Segment Open
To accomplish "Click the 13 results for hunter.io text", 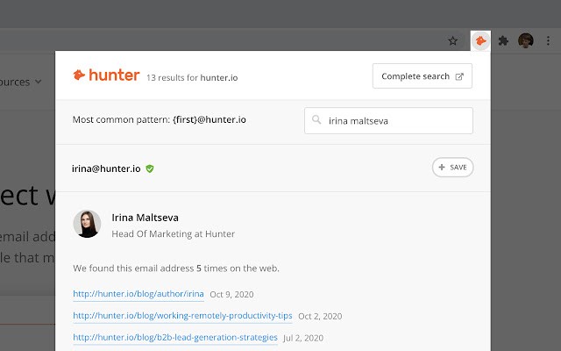I will (192, 77).
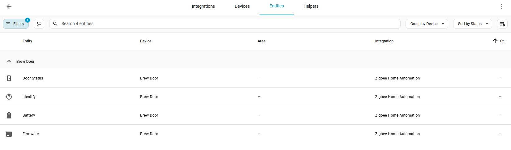Sort by the Entity column header
The height and width of the screenshot is (150, 511).
click(x=27, y=41)
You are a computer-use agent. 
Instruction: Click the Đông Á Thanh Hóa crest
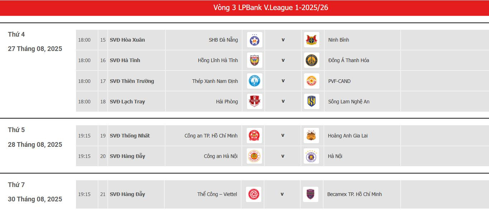click(x=312, y=60)
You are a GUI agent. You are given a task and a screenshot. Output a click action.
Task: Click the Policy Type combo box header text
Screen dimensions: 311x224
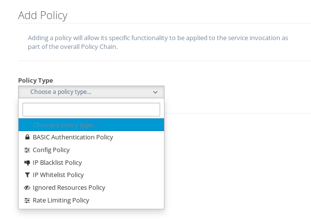click(61, 92)
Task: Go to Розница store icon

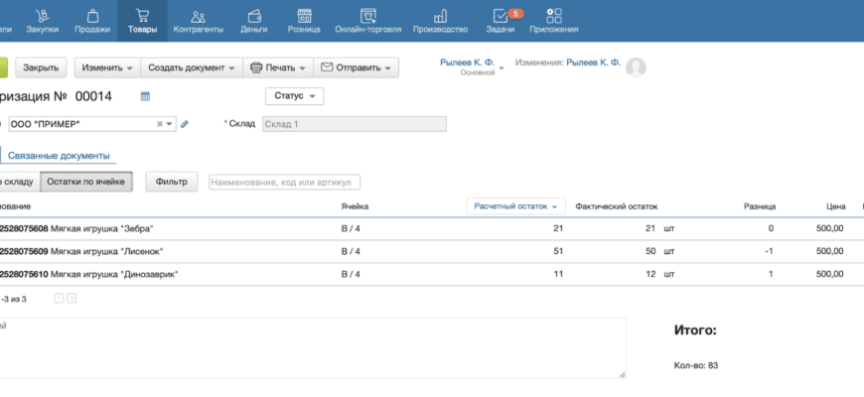Action: [304, 16]
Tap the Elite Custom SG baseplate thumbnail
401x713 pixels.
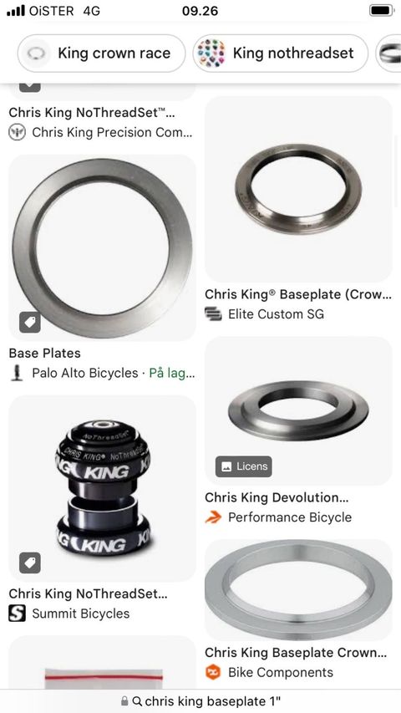coord(298,189)
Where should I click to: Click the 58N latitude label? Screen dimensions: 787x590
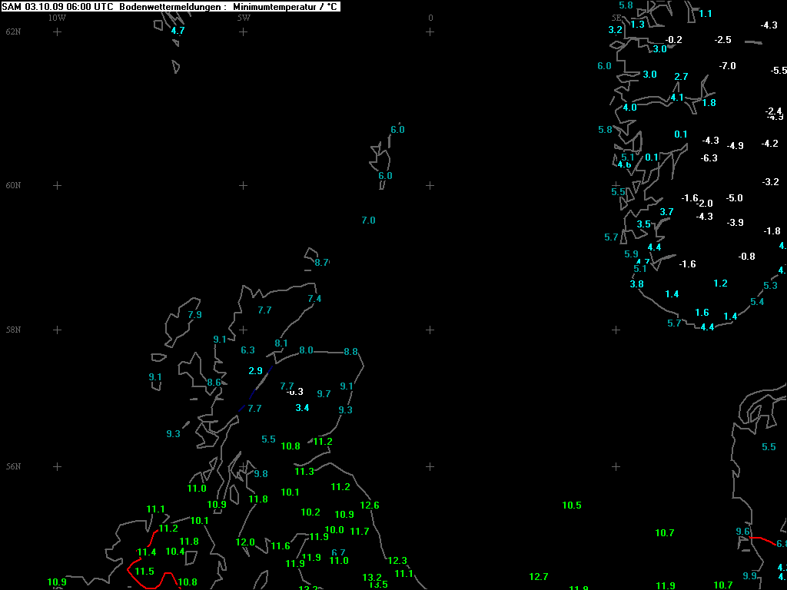point(13,330)
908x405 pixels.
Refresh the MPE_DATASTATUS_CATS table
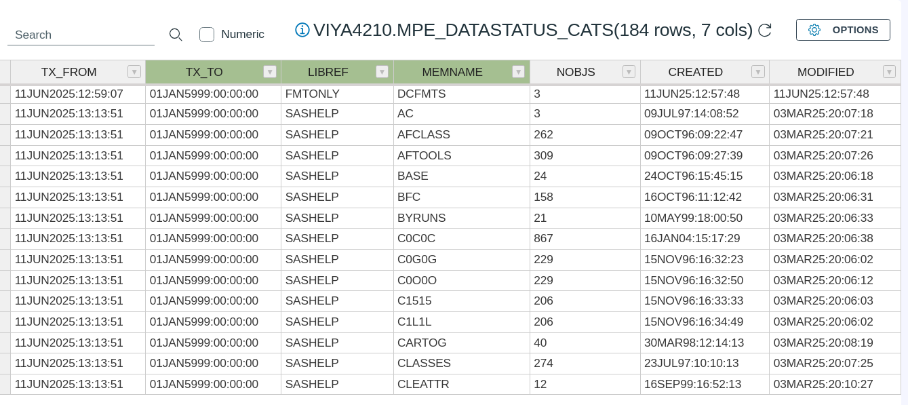pos(765,31)
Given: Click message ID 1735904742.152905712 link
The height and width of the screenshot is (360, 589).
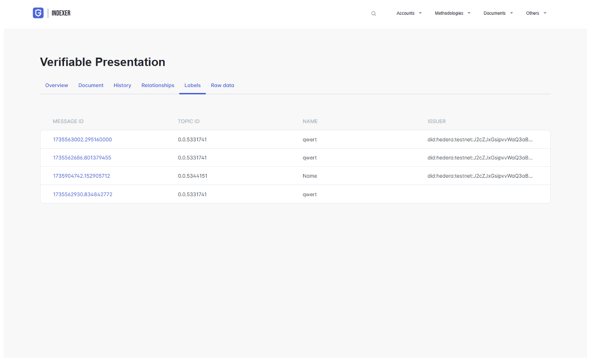Looking at the screenshot, I should click(81, 176).
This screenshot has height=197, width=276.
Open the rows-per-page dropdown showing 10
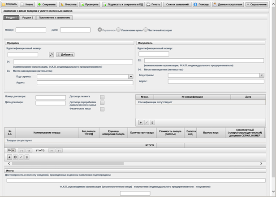11,150
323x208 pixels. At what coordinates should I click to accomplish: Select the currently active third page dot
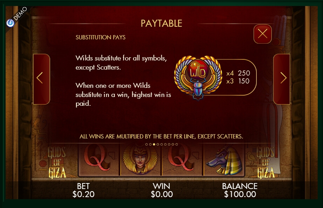coord(154,144)
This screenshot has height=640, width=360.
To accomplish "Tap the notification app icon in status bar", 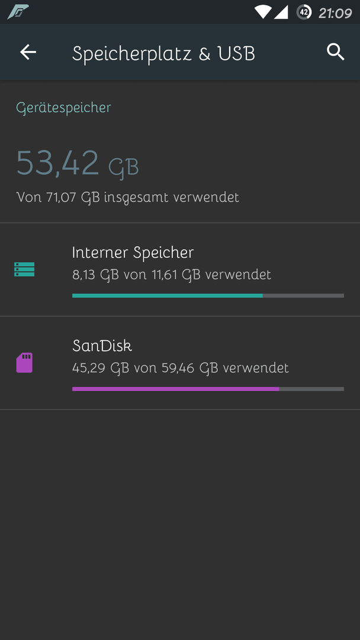I will click(18, 12).
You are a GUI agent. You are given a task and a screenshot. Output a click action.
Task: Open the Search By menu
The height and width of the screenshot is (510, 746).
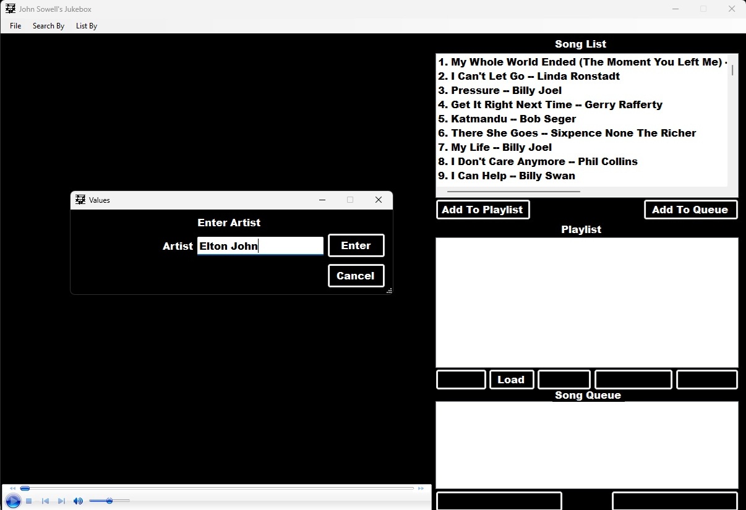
Segment Closed
Problem requirements:
A single number is required: the count of lines in the data above that include the string "This".

Response below:
2